The first six lectures, until the midterm, will be use primarily to feed the student with the knowledge necessary to come to an understanding of the basic concepts and mechanisms. This will be tested in the Midterm Exam. The second six lectures will be more about the ways that Sharia is being discussed and applied in today's world. Here, the student is expected to actively engage in the discussions that will be conducted about numerous topics. The combination of knowledge and insight/understanding can then be applied in the Final Exam, which is a take-home paper, where the student is supposed to critically engage with one of the topics that will be assigned during the course.

Course objectives

  • Acquiring knowledge of and insight into the main outlines of the history of Islamic law, its methodologies, major concepts and different manifestations.

  • Acquiring knowledge of and insight into selected areas of the Islamic legal system, in particular family law and criminal law.

  • Discussing, reflecting critically and formulating one’s personal views on issues raised in the lectures and selected literature on Islamic law in a well-founded and coherent manner.


The timetables are available through My Timetable.

Mode of instruction

  • Seminar
    Attendance and active participation are obligatory for seminars. Students are required to prepare for and attend all sessions.
    Absence: The instructor needs to be informed without delay of any classes missed for a good reason (i.e. due to unforeseen circumstances). In these cases, it is up to the discretion of the instructor whether or not the missed class will have to be made up with an extra assignment. The maximum of such absences during a semester is two. Being absent without notification or more than two times with notification can result in exclusion from the term end exams and a failing grade for the course.

Assessment method

Partial Assessment Weighing
Midterm Exam 40%
Final Exam (paper) 50%
Participation 10%


Only for the Final Exam, and only if a) the overall grade is less that 6,0 or b) the Final Exam is less than 5,5

Reading list

The reading list will be made available in due time on Brightspace


Students will be registered by the administration.
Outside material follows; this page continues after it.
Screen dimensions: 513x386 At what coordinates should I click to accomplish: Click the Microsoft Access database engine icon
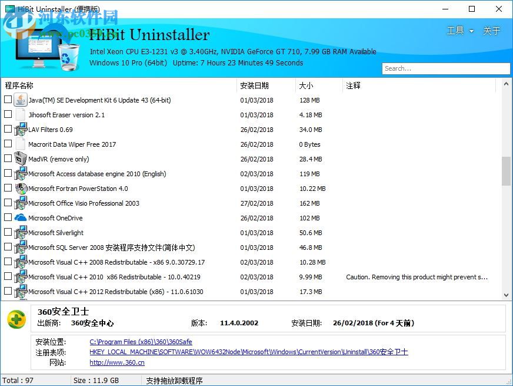click(x=19, y=174)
  • For substantive questions, contact the lecturer listed in the right information bar.

  • For questions about enrolment, admission, etc, contact the Education Administration Office: De Vrieshof


Students with disabilities

The university is committed to supporting and accommodating students with disabilities as stated in the university protocol (especially pages 3-5). Students should contact Fenestra Disability Centre

Academic Integrity

Students are expected to be familiar with Leiden University policies on plagiarism and academic integrity. Plagiarism will not be tolerated. If you submit any work with your name affixed to it, it is assumed to be your own work with all sources used properly indicated and documented in the text (with quotations and/or citations).